The British government is investigating whether built-in racial bias in some medical devices led to Black and Asian people getting sick and dying disproportionately from COVID-19.

Health Secretary Sajid Javid said Sunday that the pandemic had highlighted health disparities along race and gender lines. He said that a third of intensive care admissions in Britain at the height of the pandemic were people from Black and ethnic minority backgrounds, more than double their share of the population.

Britain's statistics office has found that in the first year of the pandemic, up to March 2021, Black and South Asian people in the U.K. had higher death rates than their white compatriots, even after factors like occupation and underlying health conditions were taken into account.

Javid said one issue was research showing that pulse oximeters, which measure blood oxygen levels through the skin, work less well on darker skin. He called it a "systemic" worldwide issue.

"Now, I'm not saying this was deliberate by anyone, I think it's just, it's a systemic issue potentially, with medical devices and it may go even further than that with medical textbooks, for example," Javid told Sky News.

Writing in the Sunday Times, he said "the possibility that a bias -- even an inadvertent one -- could lead to a poorer health outcome is totally unacceptable."
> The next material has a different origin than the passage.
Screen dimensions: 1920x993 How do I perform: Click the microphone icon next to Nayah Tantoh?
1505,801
He said he hoped to work with his U.S. counterpart, Health and Human Services Secretary Xavier Becerra, and officials in other countries, to eliminate bias in the health system.

He said a U.K. review, which will also look at gender bias, will report its findings by the end of January.
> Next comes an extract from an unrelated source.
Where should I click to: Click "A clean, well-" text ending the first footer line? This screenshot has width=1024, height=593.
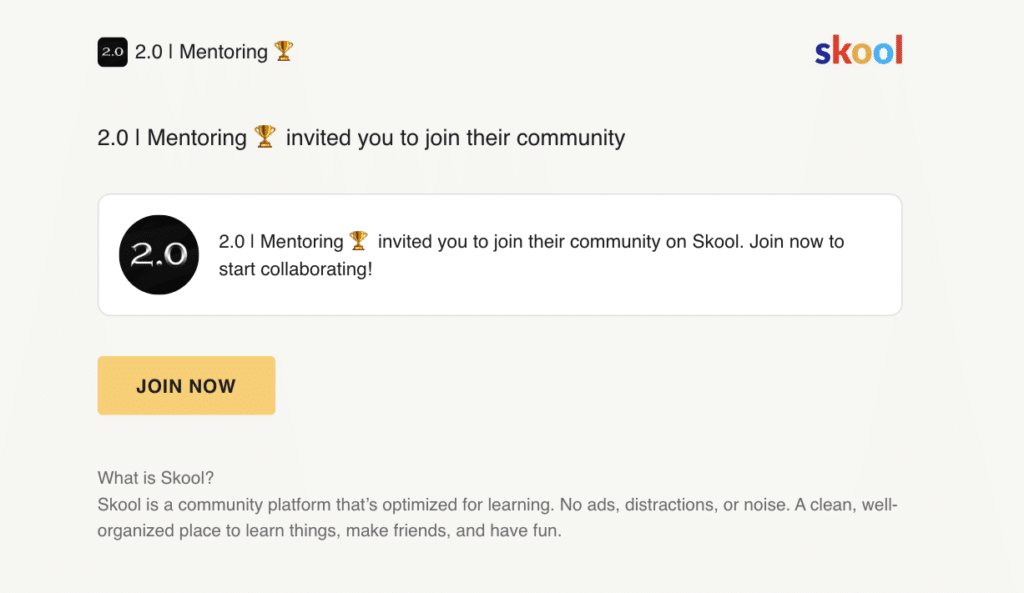pos(847,505)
Britain has recorded more than 143,000 coronavirus deaths, the highest total in Europe after Russia.

Europe is currently the only part of the world where COVID-19 cases are rising, and many countries are reintroducing restrictions to fight the surge. Austria will enter a nationwide lockdown on Monday, and violent protests erupted in the Netherlands this weekend after the government said it would "restrict access for unvaccinated people to some venues."

In the U.K., however, cases are broadly flat and deaths and hospitalizations are slowly falling.

Prime Minister Boris Johnson said this week that he saw no need to move to the government's winter "Plan B," in which people would be required to wear masks indoors and advised to work from home.

Britain had the higher infection rates than its neighbors for several months, and some scientists say that puts the country in a better position now.

Linda Bauld, a professor of public health at the University of Edinburgh, said the U.K. had been dealing with the highly transmissible delta variant of the virus longer than its European neighbors, and "because we've had high infections in the past, we've probably a bit more natural immunity in the population." Britain is also now rolling out booster vaccine doses to everyone 40 and up.

Oxford University professor of medicine John Bell said he didn't think the U.K. would face another Christmas lockdown, as it did last year.

 My advice is, order that turkey, because it'll all be fine," he told Times Radio. But, he added, "if you're planning a skiing holiday in Austria, things may not go so well."